En septembre 2014, avant les audiences préliminaires de la procédure engagée, le conseil de Delphine Boël révélait que Jacques Boël, qui a exclu sa fille adoptive de sa succession, ne s'opposait plus à la contestation de sa paternité : "M. Jacques Boël a estimé qu'il était également temps pour lui de connaître la vérité. Pour cette raison, il a accepté de se soumettre à un test ADN et ce test a révélé que M. Boël n'est pas le père de Delphine." Quelques jours plus tard, s'ouvrait l'action qu'elle intente visant Albert II pour faire tomber "un mur d'incompréhension" : "Beaucoup de gens ont fait de leur mieux pour me faire entrer en contact avec Albert, mais ça n'a jamais abouti", confiait-elle dans l'émission Royalty (VTM) à quelques jours de l'audience.
En couple de longue date avec James O'Hare, homme d'affaires américain d'origine irlandaise, et maman de deux enfants avec lui (Joséphine, 12 ans, et Oscar, 7 ans), Delphine Boël, dont la propre mère (la baronne Sybille de Selys Longchamps) fut la maîtresse du roi Albert II de 1966 à 1984, vient de remporter une victoire importante sur le long chemin semé d'embûches qu'elle a décidé d'emprunter coûte que coûte, plus de quinze ans après la révélation de sa véritable filiation. Quinze années marquées par une énorme pression médiatique...
Jetant le premier gros pavé dans la mare, le journaliste flamand en devenir Mario Danneels, alors âgé de 18 ans, s'était risqué à évoquer la fille illégitime du souverain dans son ouvrage Reine Paola, de la dolce vita à la couronne, une biographie non autorisée de la femme du roi publiée en 1999 à quelques semaines du mariage princier de Philippe et Mathilde de Belgique.

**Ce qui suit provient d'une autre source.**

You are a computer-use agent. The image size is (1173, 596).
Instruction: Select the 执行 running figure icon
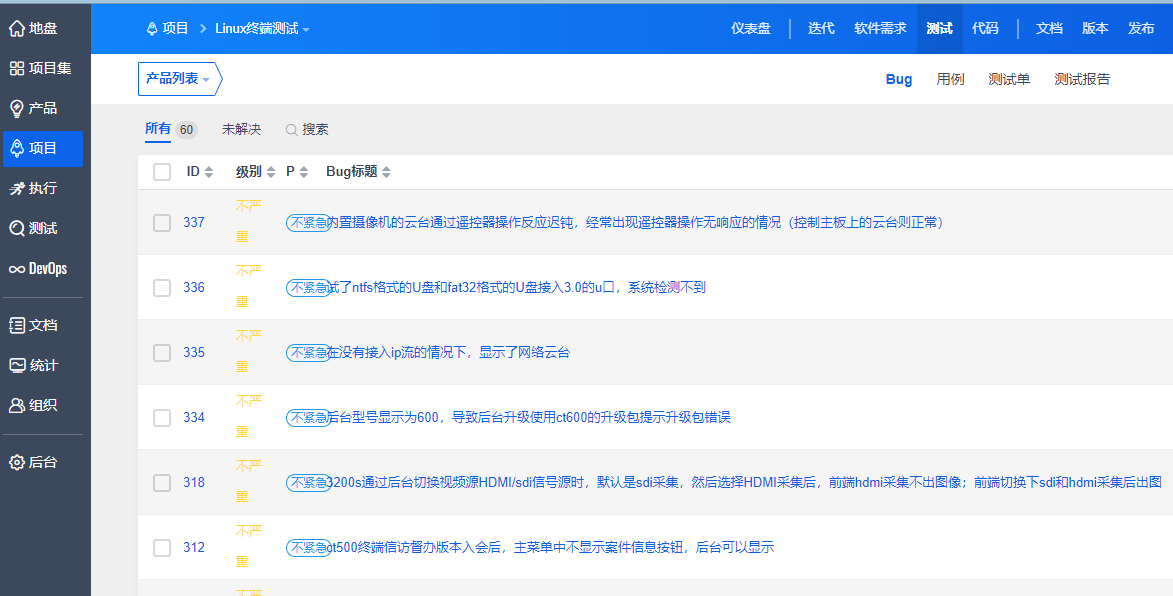[x=17, y=188]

Un passage, à ses yeux "important pour expliquer l'évolution ultérieure de la reine", qu'il avait tenu à maintenir malgré les réticences de son éditeur. La cour s'insurgea contre ce qu'elle qualifia de ragots, la baronne elle-même, adepte de la discrétion, cria à la conspiration ("une sombre manoeuvre politique") visant à ébranler la monarchie, et l'affaire rejoignit le rayon info/intox des rumeurs royales. En décembre de la même année, dans son traditionnel discours de Noël, le roi Albert y faisait toutefois une allusion explicite, évoquant ouvertement "une période de crise survenue trente ans plus tôt" dans son couple (on prêta aussi à Paola des aventures) dont le souvenir avait été ravivé dernièrement. Il n'a jamais reconnu officiellement que Delphine Boël était sa fille (il n'en a toujours pas l'intention) et des photos publiées dans la presse belge le montrant avec elle enfant "ne prouvent pas" qu'il est son père, a expliqué l'an dernier l'avocat du Palais, Guy Hiernaux.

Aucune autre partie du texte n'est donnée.